§ **TASK TO COMPLETE**: Convert the items, from the first line through the line containing "pyautogui.click(x=592, y=556)", into a JSON list of strings with one string per line, omitting blank lines. Include only these lines.

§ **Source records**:
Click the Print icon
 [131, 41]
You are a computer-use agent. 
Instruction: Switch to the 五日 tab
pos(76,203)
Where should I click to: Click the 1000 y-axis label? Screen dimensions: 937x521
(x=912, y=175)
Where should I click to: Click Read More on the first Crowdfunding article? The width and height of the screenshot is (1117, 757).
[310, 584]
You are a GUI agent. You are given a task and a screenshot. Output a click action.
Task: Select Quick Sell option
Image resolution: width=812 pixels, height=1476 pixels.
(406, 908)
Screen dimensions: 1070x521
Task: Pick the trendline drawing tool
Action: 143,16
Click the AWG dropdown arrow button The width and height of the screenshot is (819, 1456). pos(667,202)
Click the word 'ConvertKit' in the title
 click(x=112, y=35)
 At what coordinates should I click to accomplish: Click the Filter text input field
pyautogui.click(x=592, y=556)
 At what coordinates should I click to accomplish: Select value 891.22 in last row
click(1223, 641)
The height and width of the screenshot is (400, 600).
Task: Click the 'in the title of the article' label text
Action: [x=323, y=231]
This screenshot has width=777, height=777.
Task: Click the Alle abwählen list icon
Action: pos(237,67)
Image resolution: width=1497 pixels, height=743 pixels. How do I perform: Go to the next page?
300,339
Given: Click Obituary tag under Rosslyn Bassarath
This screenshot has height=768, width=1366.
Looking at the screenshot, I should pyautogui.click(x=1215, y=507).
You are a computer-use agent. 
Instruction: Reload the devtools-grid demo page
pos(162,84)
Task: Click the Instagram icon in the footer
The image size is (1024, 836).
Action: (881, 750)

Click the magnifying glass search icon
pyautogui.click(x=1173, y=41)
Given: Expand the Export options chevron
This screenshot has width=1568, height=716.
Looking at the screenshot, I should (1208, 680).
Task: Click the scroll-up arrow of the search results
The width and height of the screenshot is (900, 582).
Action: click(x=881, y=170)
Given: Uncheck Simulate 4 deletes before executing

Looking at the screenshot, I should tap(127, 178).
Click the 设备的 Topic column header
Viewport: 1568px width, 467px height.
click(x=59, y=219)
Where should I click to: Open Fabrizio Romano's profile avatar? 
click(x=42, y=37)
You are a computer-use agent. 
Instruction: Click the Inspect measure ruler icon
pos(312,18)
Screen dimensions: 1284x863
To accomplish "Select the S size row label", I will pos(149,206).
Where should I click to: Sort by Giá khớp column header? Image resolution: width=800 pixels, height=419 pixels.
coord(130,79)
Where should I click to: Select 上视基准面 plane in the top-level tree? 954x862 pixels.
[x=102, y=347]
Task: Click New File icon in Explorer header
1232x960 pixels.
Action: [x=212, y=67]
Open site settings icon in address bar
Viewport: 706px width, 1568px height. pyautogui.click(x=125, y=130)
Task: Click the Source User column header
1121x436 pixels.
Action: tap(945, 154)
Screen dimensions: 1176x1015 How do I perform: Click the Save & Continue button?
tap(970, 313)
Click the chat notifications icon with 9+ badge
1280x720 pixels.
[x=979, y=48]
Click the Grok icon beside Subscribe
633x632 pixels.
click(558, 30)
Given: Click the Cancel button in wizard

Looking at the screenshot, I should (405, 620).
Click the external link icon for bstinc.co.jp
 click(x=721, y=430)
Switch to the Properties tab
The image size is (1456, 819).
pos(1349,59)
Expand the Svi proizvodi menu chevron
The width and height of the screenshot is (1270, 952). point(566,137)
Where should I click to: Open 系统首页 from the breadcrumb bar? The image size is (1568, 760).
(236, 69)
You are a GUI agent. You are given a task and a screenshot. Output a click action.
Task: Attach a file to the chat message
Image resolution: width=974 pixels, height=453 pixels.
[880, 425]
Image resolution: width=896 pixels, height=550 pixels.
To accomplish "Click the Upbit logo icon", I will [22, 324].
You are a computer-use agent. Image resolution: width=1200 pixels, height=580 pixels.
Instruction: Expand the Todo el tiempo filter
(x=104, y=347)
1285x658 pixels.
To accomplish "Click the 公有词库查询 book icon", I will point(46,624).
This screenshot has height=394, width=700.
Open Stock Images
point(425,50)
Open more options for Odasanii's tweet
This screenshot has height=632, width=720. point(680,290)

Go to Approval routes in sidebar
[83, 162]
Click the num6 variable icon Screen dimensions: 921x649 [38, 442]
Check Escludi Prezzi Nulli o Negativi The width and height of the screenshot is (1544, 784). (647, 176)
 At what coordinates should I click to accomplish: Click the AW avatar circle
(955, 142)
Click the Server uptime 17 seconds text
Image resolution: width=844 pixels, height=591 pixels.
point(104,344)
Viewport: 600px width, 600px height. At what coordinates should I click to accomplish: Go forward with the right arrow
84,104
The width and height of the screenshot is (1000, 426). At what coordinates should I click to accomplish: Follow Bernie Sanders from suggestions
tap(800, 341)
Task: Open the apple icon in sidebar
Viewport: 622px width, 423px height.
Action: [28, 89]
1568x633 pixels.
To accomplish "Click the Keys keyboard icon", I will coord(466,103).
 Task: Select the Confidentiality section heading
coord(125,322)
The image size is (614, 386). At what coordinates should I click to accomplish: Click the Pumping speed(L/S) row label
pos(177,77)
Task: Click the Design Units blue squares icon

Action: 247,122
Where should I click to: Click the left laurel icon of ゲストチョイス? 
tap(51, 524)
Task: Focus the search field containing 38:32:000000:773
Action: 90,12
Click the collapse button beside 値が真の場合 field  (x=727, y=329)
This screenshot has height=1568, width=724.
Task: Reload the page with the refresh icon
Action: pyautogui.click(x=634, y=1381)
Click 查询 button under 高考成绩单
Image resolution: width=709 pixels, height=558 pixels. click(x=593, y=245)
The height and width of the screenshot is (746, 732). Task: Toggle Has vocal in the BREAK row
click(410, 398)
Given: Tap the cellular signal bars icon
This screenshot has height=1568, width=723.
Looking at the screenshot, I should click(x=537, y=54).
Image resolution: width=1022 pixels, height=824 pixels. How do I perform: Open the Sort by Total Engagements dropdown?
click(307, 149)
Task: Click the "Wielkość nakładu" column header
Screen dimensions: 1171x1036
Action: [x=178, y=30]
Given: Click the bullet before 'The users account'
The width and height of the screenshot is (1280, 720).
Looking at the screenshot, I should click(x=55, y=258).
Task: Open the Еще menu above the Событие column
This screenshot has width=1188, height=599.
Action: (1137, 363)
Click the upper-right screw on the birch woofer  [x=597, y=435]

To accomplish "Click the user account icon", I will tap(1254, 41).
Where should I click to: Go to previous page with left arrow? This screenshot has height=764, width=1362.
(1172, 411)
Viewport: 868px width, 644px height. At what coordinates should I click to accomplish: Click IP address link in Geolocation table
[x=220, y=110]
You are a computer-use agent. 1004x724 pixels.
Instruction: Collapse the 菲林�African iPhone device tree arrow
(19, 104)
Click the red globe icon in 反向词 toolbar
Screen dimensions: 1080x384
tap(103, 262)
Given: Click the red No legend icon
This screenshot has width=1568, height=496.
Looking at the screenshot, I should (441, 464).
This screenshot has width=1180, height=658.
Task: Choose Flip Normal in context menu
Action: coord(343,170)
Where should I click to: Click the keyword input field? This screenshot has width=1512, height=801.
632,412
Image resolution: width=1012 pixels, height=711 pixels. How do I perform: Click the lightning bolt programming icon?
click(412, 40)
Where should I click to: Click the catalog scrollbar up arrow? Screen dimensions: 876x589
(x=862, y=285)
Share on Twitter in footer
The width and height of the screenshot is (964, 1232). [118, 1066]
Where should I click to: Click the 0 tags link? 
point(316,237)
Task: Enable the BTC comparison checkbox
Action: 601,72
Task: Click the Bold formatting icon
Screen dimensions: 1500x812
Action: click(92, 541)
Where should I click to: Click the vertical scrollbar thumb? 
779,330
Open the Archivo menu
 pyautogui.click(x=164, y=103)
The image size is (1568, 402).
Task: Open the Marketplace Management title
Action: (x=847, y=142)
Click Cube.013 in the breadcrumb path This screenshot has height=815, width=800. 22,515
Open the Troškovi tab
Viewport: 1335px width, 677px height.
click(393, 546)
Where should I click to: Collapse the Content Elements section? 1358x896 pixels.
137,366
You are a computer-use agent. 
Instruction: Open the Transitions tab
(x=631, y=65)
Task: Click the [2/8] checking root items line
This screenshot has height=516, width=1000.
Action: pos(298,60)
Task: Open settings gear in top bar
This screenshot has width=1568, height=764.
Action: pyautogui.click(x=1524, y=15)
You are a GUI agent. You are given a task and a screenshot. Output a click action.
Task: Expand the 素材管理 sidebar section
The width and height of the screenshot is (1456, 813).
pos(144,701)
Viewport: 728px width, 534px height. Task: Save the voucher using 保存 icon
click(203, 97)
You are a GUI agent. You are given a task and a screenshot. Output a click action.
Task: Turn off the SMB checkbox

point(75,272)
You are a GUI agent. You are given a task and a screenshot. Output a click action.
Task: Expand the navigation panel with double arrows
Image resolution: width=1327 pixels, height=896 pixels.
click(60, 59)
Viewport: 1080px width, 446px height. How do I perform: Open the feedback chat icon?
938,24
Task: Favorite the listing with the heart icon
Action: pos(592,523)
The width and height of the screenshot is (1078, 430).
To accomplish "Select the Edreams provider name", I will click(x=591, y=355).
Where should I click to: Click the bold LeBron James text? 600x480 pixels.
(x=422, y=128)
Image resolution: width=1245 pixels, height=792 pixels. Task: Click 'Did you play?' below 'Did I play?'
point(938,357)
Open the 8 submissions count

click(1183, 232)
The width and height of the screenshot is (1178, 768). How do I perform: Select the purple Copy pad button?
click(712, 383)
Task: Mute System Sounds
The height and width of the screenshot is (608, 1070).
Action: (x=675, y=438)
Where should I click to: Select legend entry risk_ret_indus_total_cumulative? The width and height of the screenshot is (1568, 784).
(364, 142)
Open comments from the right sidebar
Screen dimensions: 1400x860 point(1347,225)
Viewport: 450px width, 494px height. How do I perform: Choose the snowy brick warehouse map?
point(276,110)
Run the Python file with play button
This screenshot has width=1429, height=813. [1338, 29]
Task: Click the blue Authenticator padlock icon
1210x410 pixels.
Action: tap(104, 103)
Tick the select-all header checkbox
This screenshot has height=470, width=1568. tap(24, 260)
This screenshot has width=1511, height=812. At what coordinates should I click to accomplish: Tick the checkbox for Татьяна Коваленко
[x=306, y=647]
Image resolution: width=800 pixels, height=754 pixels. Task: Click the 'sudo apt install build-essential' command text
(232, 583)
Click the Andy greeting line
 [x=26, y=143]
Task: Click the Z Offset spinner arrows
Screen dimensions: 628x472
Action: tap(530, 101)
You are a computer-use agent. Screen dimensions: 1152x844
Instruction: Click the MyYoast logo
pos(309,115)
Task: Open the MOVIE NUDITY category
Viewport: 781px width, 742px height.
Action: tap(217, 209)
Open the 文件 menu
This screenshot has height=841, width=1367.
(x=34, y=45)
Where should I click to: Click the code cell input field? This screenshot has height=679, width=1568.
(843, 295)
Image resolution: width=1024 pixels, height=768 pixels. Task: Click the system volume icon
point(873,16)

§ **THE COMPLETED TASK**:
[
  "Click the Print icon",
  " [131, 41]",
  "You are a computer-use agent. ",
  "Instruction: Switch to the 五日 tab",
  "pos(76,203)",
  "Where should I click to: Click the 1000 y-axis label? Screen dimensions: 937x521",
  "(x=912, y=175)",
  "Where should I click to: Click Read More on the first Crowdfunding article? The width and height of the screenshot is (1117, 757).",
  "[310, 584]",
  "You are a GUI agent. You are given a task and a screenshot. Output a click action.",
  "Task: Select Quick Sell option",
  "Image resolution: width=812 pixels, height=1476 pixels.",
  "(406, 908)",
  "Screen dimensions: 1070x521",
  "Task: Pick the trendline drawing tool",
  "Action: 143,16",
  "Click the AWG dropdown arrow button The width and height of the screenshot is (819, 1456). pos(667,202)",
  "Click the word 'ConvertKit' in the title",
  " click(x=112, y=35)",
  " At what coordinates should I click to accomplish: Click the Filter text input field",
  "pyautogui.click(x=592, y=556)"
]